··· Document section

Appropriate knowledge and tools for smallholder farmers

Farmers need access to appropriate information and knowledge (© ICRISAT)
Farmers need access to appropriate information and knowledge

Public funded agricultural extension is often inadequate in terms of infrastructure and human resources to meet the needs of smallholder farmers. For a more food secure world, it is imperative that millions of resource-poor small farms in developing countries significantly raise their agricultural productivity, are more resilient to shocks and seize opportunities to increase their incomes. To do so, farmers need access to, and be able to effectively use, appropriate information and knowledge in a timely manner according to their own situations.

The development of ICTs is helping extension become more efficient and farmer-friendly, with real-time advice. But the challenge is how to scale up pilot projects to reach millions of smallholders. With this issue in mind, the Second Global Conference on Agricultural Research for Development (GCARD2) highlighted examples of knowledge access as a way to unlock the potential of smallholder agriculture.

ICT innovations for agriculture

To meet the challenge of providing smallholders in India and sub-Saharan Africa with the right information at the right time, the International Crops Research Institute for the Semi-Arid Tropics (ICRISAT) has opened a Centre of Excellence (COE) in ICT innovations for agriculture. The COE has developed many information systems, linking research, extension and markets. In south India, for example, ICRISAT provides internet-equipped village knowledge centres with up-to-date information on best farming practices, including methods of climate adaptation, crop rotation, diversification and pest management for crops such as millet or sorghum. These platforms have helped around 46,000 farmers in 21 villages in one of the poorest regions of south central India, including women, become more food secure and resilient to drought.

Together with the Indian Institute of Technology (IITK), ICRISAT has also set up a knowledge-sharing platform enabling mediated voice communication, via mobile phones, between agriculture experts and farmers. The project is currently serving nearly 20,000 farmers in south India, who are regularly receiving timely crop advisories from farmer knowledge centres (Krishi Vignan Kendras). "Earlier we used to take advice from the shop dealer on mixing of pesticides," explains Satyanarayana Reddy, a farmer from Jaanampeta. "Now, with ICRISAT's information advisory service, we are able to figure out the accurate dosage. It saves money." Plans are currently underway to replicate and expand this voice message model across Asia and Africa.

Unlocking knowledge

Women filming algae as fertiliser application (© ICRISAT)
Women filming algae as fertiliser application

Providing free web-based access to research is another priority for international research and development centres. Housing more than 5,700 research documents, including journal articles, conference papers, theses, and monographs, an Open Access Repository launched by ICRISAT provides an easy interface for researchers, practitioners, or web-connected farmers to use, build on and share research conducted at ICRISAT. Since its creation in May 2011 more than 144,000 documents have been downloaded by people from more than 70 countries, with around 6, 000 unique users visiting the Repository every month.

A virtual knowledge series platform, known as KSI (Knowledge Sharing and Innovation) Connect, enables ICRISAT to highlight their most interesting projects to a global audience. This platform also allows experts across the globe to share their project experiences. KSI Connect provides agricultural stakeholders with direct access to technical experts and the latest scientific innovations in agriculture, without having to participate in face-to-face training sessions. Since its launch in July 2012, more than 100 videos have been uploaded and more than 3,000 users visit the site each month.

······

**Exercise aim**.
Using the article on knowledge and tools for smallholder farmers, explain in one to three sentences why farmers need timely access to appropriate information and knowledge.

··· Collected material

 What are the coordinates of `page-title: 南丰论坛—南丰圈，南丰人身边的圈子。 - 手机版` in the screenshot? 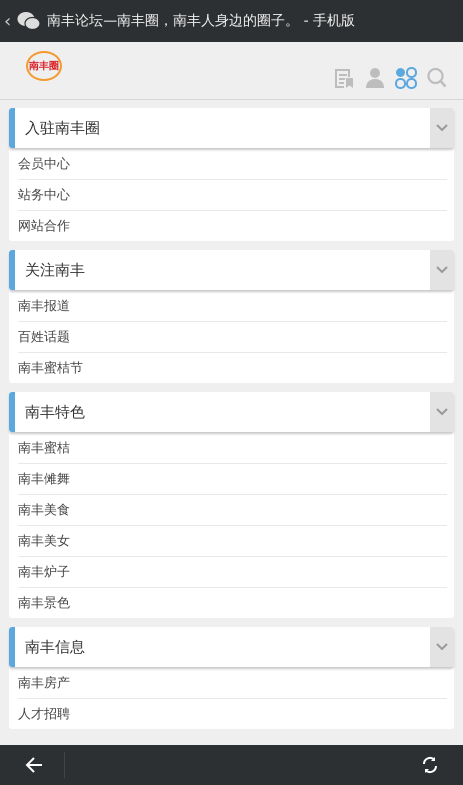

······

**Task result**.
For a more food secure world, millions of resource-poor small farms in developing countries must significantly raise their agricultural productivity, become more resilient to shocks, and seize opportunities to increase their incomes. To do this, farmers need access to appropriate information and knowledge in a timely manner, suited to their own situations, and must be able to use it effectively.